▶ Aim
Put the lines from the one containing "Change the connection type default link" through the one containing "pos(161,757)" into a numbered list, leaving out any blank lines. Which lines belong in that list, and nothing else?

Interface element entries

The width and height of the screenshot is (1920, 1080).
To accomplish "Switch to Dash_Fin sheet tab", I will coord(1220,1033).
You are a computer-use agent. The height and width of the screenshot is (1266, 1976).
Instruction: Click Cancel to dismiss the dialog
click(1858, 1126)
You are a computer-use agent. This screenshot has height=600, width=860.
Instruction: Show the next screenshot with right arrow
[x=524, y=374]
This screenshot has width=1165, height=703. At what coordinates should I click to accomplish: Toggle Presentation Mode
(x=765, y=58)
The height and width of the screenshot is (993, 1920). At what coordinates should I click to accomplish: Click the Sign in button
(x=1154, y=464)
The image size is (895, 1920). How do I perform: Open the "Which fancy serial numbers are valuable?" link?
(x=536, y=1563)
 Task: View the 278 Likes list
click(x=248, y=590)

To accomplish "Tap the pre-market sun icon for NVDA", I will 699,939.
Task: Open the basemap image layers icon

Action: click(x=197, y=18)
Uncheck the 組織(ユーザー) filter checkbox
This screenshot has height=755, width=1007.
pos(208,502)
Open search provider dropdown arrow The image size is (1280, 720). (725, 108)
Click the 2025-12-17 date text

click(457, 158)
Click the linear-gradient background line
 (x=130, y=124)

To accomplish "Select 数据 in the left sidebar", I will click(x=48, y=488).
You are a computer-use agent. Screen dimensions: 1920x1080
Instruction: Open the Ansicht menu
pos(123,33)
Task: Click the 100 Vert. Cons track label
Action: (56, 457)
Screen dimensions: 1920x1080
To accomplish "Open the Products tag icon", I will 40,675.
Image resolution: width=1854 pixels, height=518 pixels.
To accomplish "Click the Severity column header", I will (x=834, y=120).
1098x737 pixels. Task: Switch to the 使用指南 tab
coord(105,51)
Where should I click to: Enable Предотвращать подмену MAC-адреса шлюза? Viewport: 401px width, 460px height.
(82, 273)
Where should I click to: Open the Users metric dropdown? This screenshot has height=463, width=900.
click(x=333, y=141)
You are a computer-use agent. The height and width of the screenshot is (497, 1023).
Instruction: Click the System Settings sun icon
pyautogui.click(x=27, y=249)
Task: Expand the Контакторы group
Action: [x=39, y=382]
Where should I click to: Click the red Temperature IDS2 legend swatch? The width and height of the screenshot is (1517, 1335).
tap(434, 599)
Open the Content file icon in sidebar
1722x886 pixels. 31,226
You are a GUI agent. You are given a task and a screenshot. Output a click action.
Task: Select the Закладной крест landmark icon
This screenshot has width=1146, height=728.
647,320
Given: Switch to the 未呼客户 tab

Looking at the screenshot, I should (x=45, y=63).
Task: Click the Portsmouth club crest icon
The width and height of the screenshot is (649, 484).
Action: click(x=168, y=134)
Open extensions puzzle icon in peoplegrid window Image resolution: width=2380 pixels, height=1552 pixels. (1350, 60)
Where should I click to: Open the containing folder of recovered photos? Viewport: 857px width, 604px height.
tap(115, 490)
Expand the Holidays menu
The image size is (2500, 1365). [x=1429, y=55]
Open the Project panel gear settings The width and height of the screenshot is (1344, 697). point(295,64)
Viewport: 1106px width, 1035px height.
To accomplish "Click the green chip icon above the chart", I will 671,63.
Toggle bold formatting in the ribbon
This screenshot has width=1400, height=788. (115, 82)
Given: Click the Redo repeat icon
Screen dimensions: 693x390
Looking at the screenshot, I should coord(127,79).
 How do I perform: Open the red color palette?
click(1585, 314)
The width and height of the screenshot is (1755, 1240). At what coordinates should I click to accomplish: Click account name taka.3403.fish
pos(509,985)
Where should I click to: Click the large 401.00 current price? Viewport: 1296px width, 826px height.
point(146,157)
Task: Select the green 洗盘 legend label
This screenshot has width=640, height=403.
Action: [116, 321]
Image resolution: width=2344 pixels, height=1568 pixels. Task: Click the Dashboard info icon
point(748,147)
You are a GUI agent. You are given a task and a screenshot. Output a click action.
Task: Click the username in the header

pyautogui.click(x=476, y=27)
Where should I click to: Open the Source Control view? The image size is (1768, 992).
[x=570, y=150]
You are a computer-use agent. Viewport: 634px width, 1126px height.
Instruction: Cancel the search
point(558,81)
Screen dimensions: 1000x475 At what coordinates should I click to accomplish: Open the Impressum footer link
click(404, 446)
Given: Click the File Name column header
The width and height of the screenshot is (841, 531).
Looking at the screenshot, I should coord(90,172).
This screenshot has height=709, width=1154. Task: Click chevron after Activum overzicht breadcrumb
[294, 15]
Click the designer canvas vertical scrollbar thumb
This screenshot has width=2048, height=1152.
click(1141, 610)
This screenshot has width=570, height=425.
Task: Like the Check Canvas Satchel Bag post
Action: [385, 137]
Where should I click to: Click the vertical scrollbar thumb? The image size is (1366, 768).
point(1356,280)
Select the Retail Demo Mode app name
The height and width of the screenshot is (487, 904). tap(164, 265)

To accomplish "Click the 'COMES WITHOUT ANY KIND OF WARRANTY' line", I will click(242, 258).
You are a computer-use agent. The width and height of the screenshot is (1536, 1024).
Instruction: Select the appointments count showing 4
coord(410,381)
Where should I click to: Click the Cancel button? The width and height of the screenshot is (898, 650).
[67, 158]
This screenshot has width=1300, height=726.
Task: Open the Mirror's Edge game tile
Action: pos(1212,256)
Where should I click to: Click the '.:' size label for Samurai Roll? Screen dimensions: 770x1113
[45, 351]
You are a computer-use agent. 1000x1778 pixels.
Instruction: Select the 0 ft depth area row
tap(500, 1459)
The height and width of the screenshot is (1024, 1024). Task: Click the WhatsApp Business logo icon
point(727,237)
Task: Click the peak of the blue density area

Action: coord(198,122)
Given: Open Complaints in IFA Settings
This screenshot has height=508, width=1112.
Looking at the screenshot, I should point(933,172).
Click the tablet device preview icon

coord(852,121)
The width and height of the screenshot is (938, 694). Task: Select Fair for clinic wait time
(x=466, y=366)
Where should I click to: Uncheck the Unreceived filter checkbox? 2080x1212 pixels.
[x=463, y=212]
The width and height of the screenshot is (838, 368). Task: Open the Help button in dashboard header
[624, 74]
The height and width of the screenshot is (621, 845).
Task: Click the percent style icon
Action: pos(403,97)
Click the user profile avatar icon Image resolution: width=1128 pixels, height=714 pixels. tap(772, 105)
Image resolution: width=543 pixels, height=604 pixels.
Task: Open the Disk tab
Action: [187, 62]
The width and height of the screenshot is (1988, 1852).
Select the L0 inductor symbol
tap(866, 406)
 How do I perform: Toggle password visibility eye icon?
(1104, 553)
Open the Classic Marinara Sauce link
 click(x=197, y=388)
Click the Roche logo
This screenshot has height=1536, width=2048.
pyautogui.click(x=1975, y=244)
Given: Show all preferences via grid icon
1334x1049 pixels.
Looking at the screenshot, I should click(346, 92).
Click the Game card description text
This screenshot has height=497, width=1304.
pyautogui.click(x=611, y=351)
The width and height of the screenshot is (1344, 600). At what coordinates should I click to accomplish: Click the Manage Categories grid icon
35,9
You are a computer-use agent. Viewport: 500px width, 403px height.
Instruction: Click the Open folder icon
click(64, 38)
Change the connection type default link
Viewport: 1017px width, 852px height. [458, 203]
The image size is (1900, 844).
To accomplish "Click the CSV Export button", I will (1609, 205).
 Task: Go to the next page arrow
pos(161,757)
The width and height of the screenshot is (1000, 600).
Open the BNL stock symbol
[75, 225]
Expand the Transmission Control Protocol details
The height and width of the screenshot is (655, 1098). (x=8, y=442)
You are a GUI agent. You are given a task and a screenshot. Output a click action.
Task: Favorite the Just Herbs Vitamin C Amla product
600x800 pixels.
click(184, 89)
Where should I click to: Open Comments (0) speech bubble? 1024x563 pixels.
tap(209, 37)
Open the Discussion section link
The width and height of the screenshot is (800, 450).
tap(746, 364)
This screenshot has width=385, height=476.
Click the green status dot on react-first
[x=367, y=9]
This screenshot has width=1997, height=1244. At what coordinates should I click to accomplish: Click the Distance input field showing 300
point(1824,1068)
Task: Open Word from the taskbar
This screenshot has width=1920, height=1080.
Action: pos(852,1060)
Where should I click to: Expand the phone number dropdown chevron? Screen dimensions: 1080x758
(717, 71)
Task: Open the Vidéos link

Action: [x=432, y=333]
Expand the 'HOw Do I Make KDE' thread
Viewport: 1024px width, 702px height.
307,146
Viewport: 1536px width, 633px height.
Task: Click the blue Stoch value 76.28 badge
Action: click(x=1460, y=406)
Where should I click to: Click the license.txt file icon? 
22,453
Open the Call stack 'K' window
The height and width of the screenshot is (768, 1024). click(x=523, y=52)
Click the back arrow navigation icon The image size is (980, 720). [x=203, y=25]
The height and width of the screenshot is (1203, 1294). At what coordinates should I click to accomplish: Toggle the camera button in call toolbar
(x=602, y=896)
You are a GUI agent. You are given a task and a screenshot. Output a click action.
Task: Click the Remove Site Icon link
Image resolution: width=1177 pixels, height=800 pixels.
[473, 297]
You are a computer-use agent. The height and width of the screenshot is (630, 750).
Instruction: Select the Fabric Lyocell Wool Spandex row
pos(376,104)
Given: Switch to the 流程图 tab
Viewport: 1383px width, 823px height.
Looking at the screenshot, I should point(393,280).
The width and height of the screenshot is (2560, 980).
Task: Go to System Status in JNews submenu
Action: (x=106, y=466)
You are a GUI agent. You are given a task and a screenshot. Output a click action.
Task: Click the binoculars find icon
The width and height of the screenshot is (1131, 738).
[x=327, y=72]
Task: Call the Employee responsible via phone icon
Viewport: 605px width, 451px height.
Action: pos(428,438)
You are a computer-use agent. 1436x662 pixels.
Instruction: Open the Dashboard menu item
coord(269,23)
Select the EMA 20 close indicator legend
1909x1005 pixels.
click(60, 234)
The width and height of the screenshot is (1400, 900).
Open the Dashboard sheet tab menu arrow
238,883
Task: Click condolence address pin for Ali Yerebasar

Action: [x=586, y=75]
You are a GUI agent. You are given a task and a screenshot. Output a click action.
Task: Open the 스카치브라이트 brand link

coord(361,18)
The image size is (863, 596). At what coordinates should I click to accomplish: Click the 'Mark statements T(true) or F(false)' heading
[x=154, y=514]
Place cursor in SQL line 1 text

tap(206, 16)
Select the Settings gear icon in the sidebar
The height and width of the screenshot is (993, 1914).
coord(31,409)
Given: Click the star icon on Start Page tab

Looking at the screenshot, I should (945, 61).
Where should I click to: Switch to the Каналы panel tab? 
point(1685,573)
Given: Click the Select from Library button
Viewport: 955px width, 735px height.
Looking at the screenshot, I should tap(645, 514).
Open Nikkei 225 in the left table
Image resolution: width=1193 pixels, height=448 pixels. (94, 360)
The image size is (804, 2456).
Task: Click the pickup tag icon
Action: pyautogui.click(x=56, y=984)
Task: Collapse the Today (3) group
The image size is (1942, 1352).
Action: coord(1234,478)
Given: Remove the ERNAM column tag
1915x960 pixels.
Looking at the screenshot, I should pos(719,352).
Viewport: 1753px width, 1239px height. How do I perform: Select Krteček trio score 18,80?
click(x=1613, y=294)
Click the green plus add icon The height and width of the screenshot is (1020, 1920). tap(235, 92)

▶ Response to this task
1. Change the connection type default link
2. Viewport: 1017px width, 852px height. [458, 203]
3. The image size is (1900, 844).
4. To accomplish "Click the CSV Export button", I will (1609, 205).
5.  Task: Go to the next page arrow
6. pos(161,757)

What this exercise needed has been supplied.